Abstract
Background
Discrepancies between the results of different studies looking at mortality in similar disease cohorts led us to consider the impact of methodology upon outcome.
Methods
Cohort studies were carried out using age, sex, practice, and calendar time matched control groups in the general practice research database. Data were used on all subjects with inflammatory bowel disease, coeliac disease, or Barrett's oesophagus. Mortality data for the population of England and Wales were obtained from the UK Office for National Statistics. The study compared hazard ratios (HR) for mortality using the matched controls to those found when an indirect standardisation to the mortality experience of England and Wales was carried out.
Results
For all three conditions the mortality risk was slightly lower when the national population data were used compared with the internal comparison group (coeliac disease HR 1.33 v standardised mortality ratios (SMR) 1.25, Barrett's oesophagus HR 1.32 v SMR 1.32, inflammatory bowel disease HR 1.50 v SMR 1.34).
Conclusions
A bias was found towards underestimating mortality risk when cohort studies use national population death rates as a comparator. Estimates obtained when an internal comparison group has been used are probably more appropriate.

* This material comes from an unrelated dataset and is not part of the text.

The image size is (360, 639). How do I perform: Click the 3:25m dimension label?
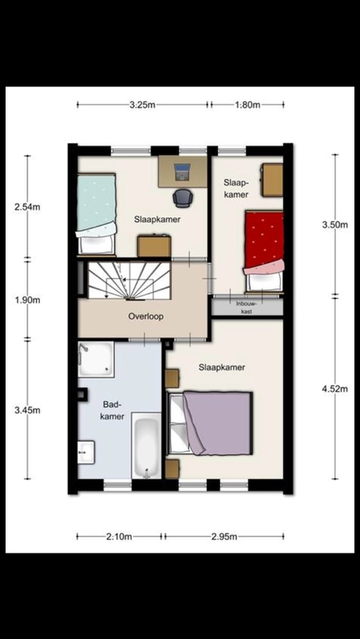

Keywords: inflammatory bowel disease, Barrett's oesophagus, coeliac disease, cohort studies, standardised mortality ratio, Cox regression
The calculation of standardised mortality ratios (SMR) is an epidemiological technique that aims to permit comparisons of mortality between populations corrected for the confounding effects of age and sex.1 This method is particularly useful when comparing a subset of a large (for example, national) population with the whole of the population as comparisons can be made using routinely available summary data (mortality figures for age and sex groups) and is widely used.2,3 In this paper we question whether this technique may now be inappropriate in some settings where large clinical databases provide access to alternative methodologies.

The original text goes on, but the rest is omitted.